• **Assigned task**
Your copy must start with the line containing "You are a computer-use" and end with the last line of the entries, matching them exactly and leaving out every picture.

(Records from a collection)
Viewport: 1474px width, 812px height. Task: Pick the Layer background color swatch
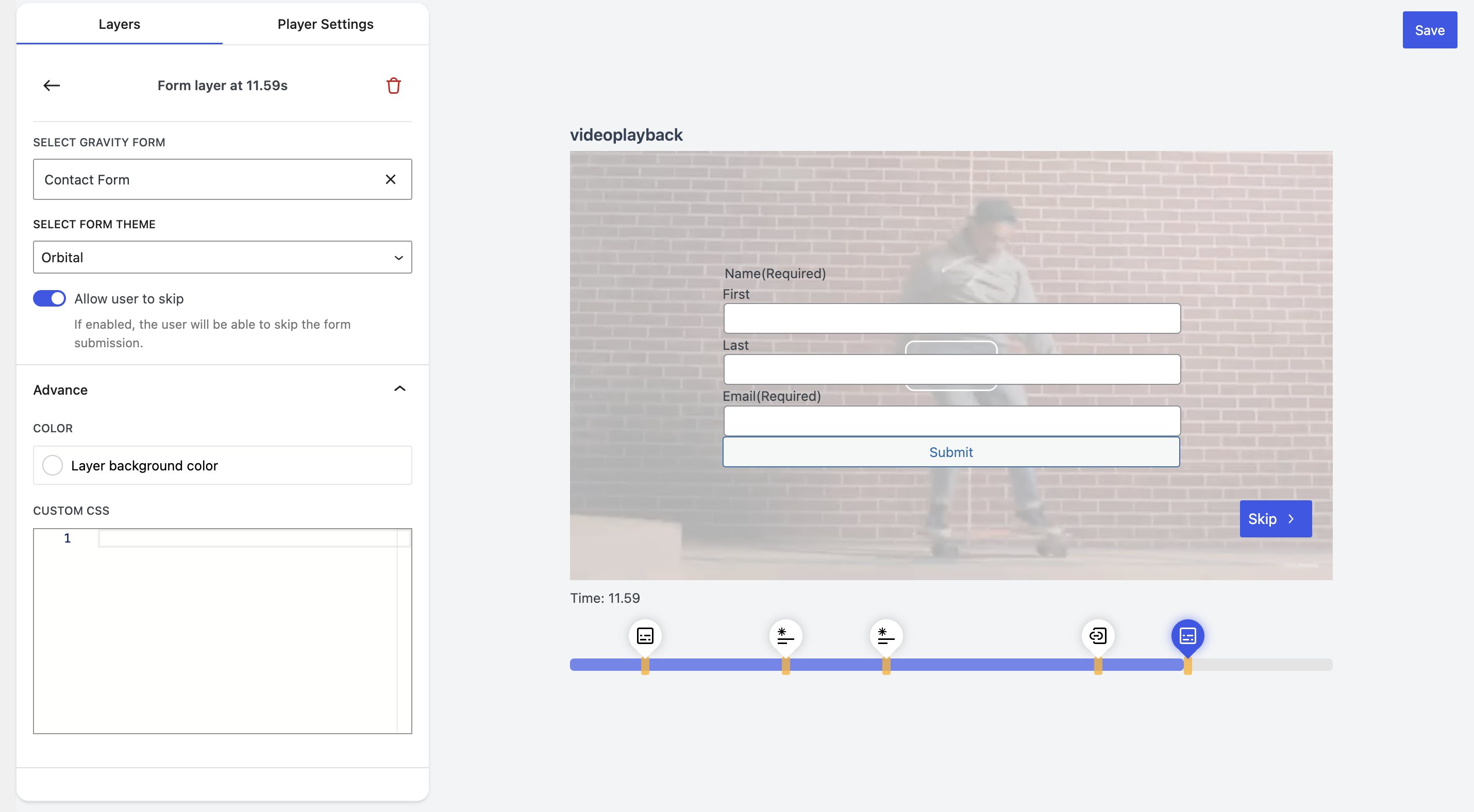tap(53, 465)
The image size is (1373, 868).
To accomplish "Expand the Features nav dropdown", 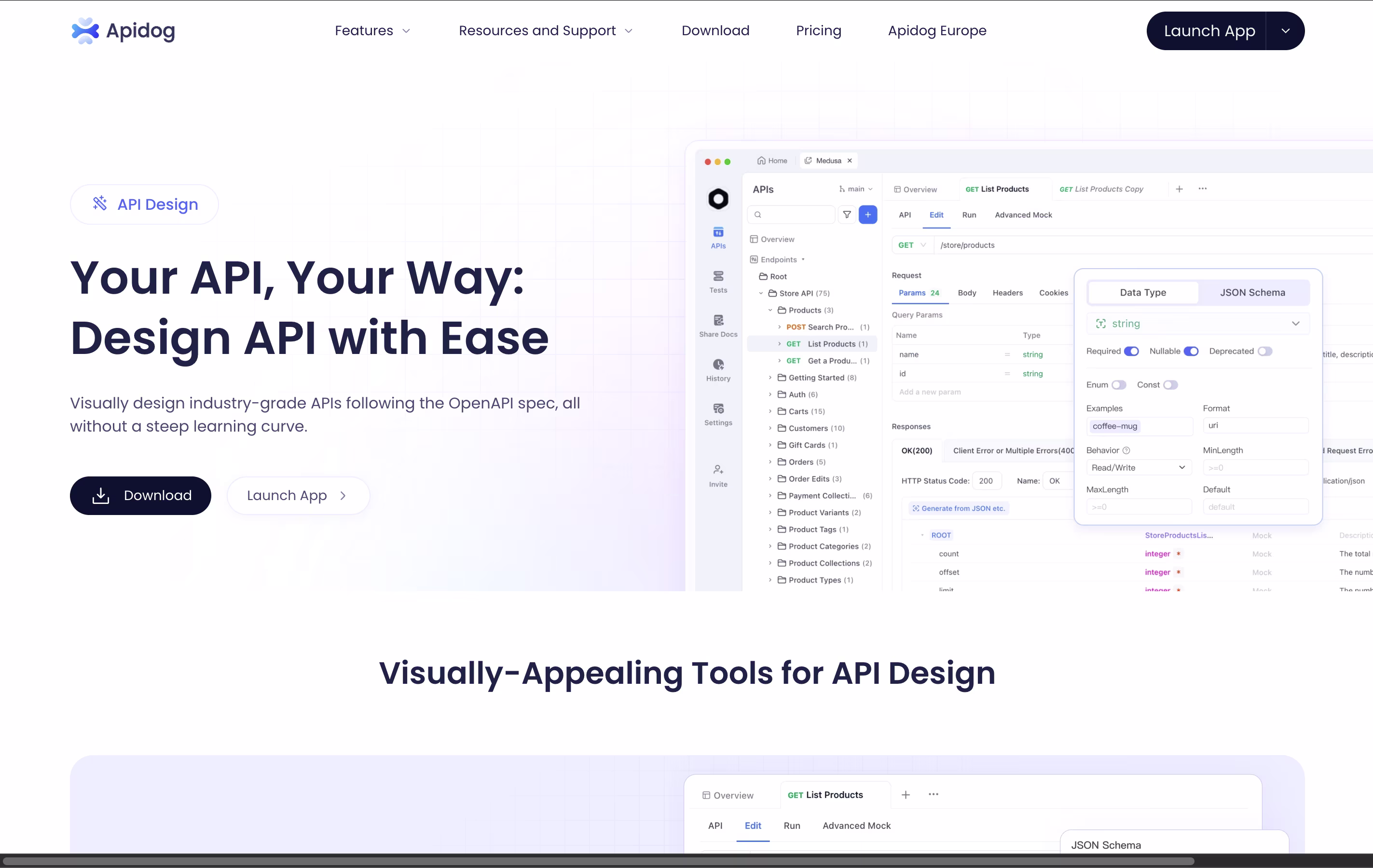I will click(372, 31).
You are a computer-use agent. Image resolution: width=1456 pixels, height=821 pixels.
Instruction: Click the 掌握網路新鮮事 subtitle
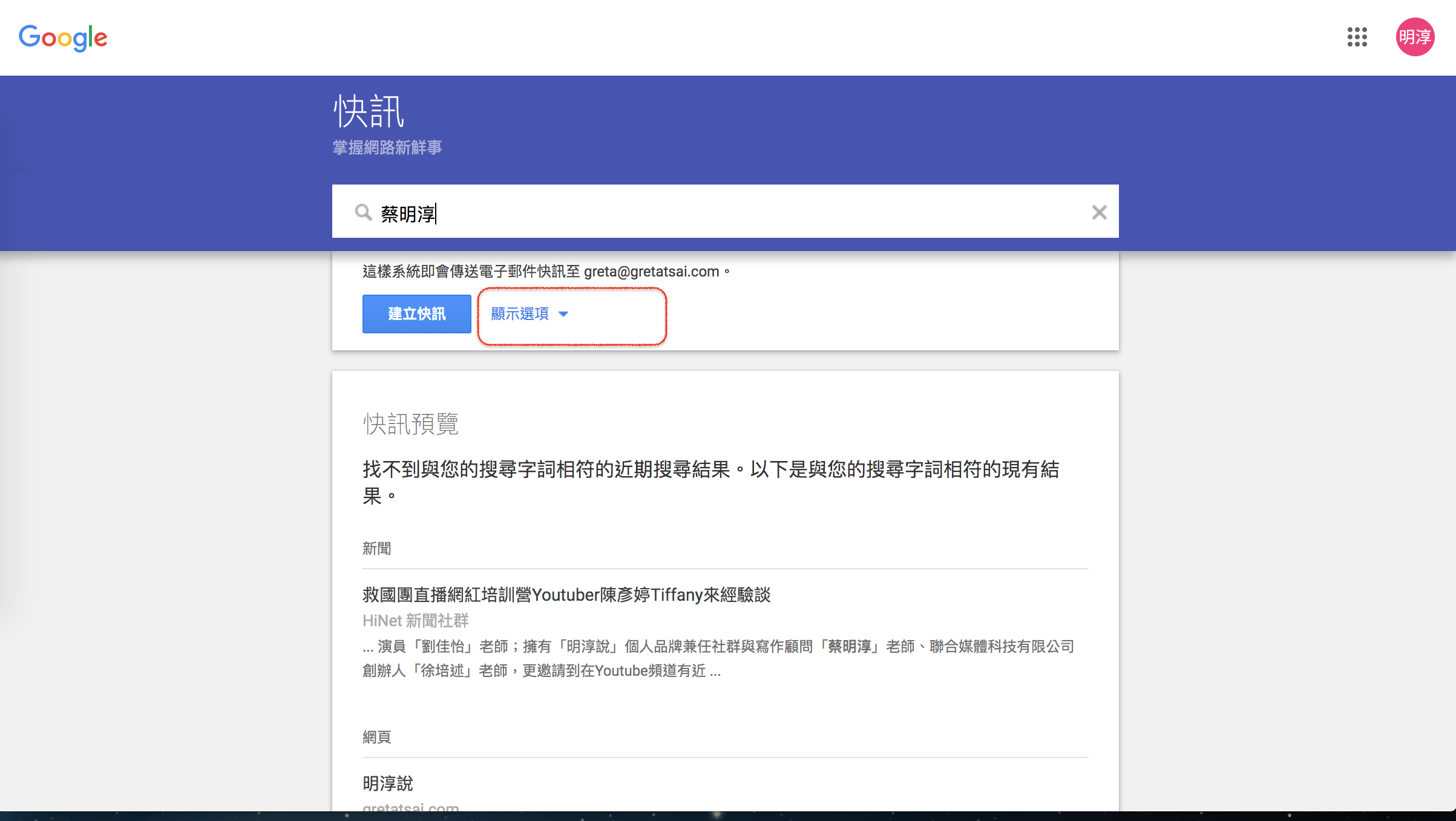pos(387,148)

• **Written solution**
You are a computer-use agent. Image resolution: width=1456 pixels, height=821 pixels.
Instruction: Click the 掌握網路新鮮事 subtitle
pos(387,148)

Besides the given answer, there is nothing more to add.